毎年5月は忙しい。憲法集会、反基地駅伝という定番メニューの行動があり、だいたいこの頃に反戦運動の集会も集中する。特に昨年の福島の原発事故以降、反原発闘争は反戦反基地運動を闘う側にとっても重要な課題である。ほぼ毎週のようにどこかでデモか学習討論会などがこの課題で行われている。
稼働中の原発が5月には0になろとしている現在、再稼働をめぐる緊張した攻防が大飯原発周辺や国会でも続いている。
当面の集会などへの呼びかけを行いながら、原発と反基地をめぐる運動状況への考え方を整理したい。
都内の争議団共闘などで形成される地域共闘交流会という組織がある。緩やかな地域共闘機関による運動交流が目的だが、先だって反原発運動をめぐる集中討論が行われた。原発と核兵器が実は当初から車の両輪のような構造で、国家と独占資本により開発が進められてきた歴史の検証と、戦後の反核運動内で起きた意見対立についてなど、多角的な視点で検証が行われた。
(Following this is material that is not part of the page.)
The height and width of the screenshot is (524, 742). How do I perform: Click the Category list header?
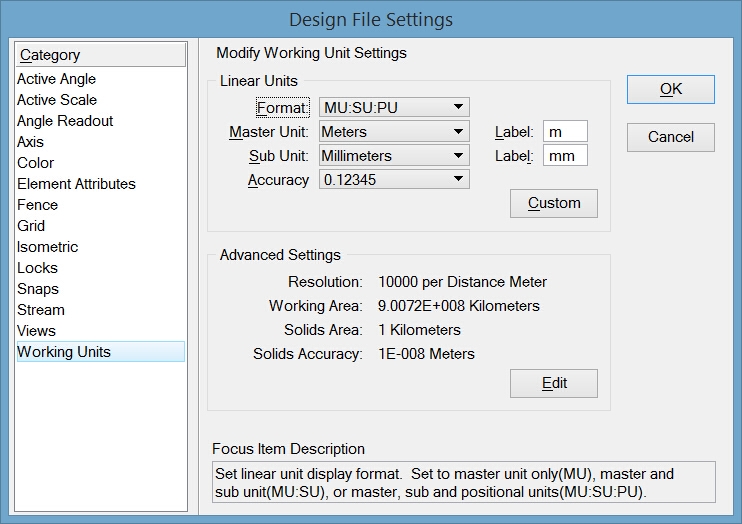coord(101,55)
戦後、社会主義国での核実験をめぐって原水爆禁止運動内に意見対立が起きたこと、また現在は反原発を訴える文化人の1人大江健三郎氏は「新しいエネルギー源としての核開発の必要性」を説いていた時期もあったことも触れられた。原子力発電や放射線というものがどういうものか充分知識も持たないまま、安易な賛成をした文化人は他にもいるだろう。現在1000万人アクションの呼びかけ人として脱原発運動の先頭で頑張る大江氏はまだいいが、社会運動を担う活動家の方でも反省点はあるだろう。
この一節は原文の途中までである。